══ Data for review

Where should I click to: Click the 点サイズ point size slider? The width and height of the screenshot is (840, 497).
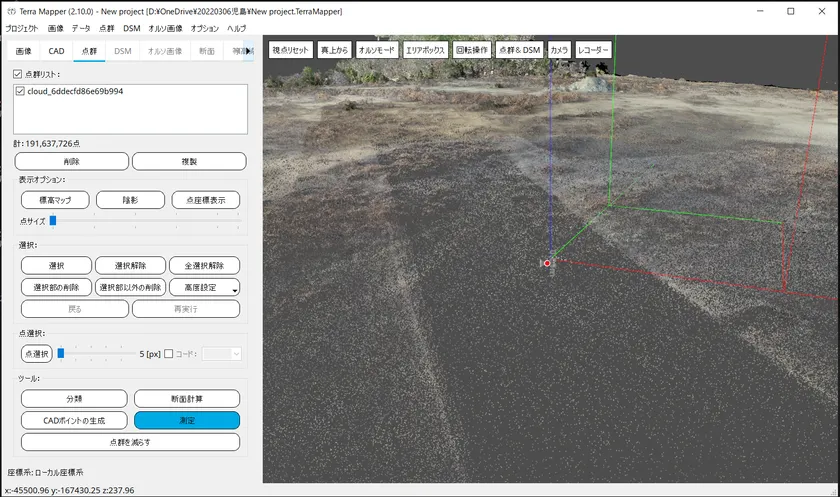point(53,221)
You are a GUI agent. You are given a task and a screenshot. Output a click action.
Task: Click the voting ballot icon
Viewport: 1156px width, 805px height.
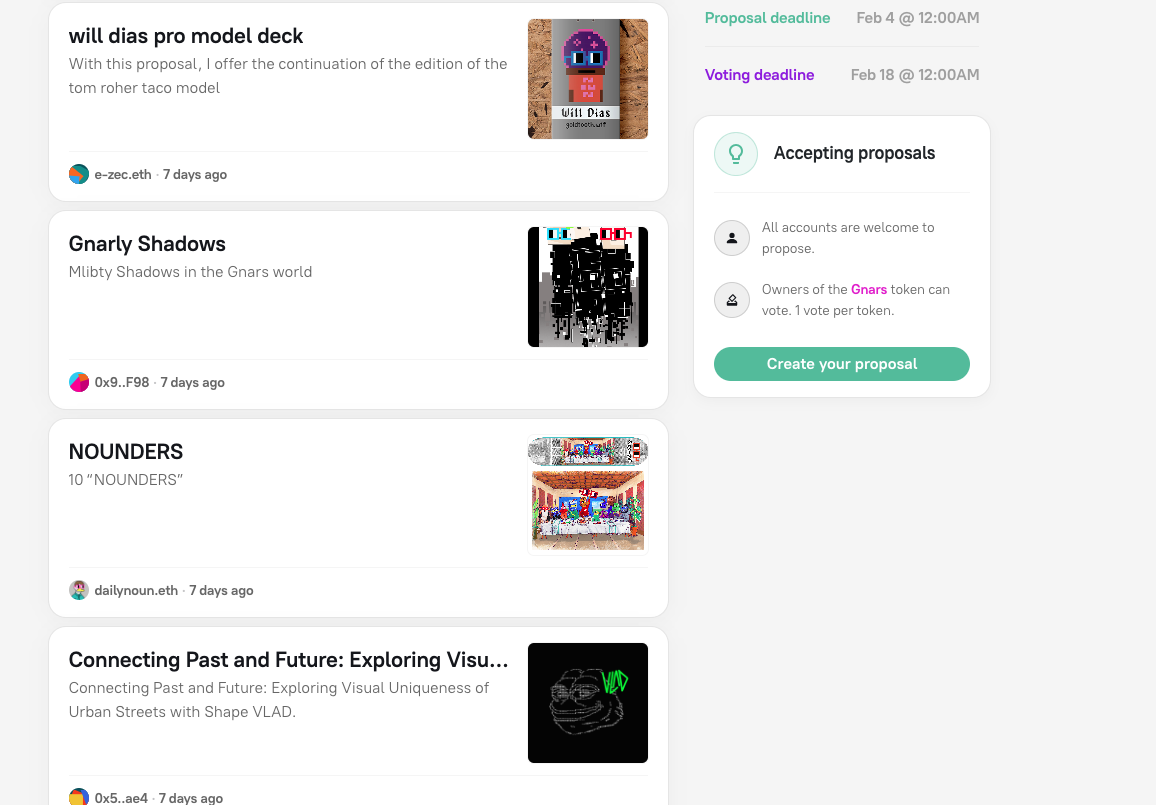click(x=732, y=300)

════

The task =
With the pictures set aside, copy each line above as written.

Answer below =
Where should I click to: Click the 点サイズ point size slider? The width and height of the screenshot is (840, 497).
point(53,221)
You are a GUI agent. You are given a task and a screenshot. Output a click action.
Task: Click the voting ballot icon
Viewport: 1156px width, 805px height.
click(x=732, y=300)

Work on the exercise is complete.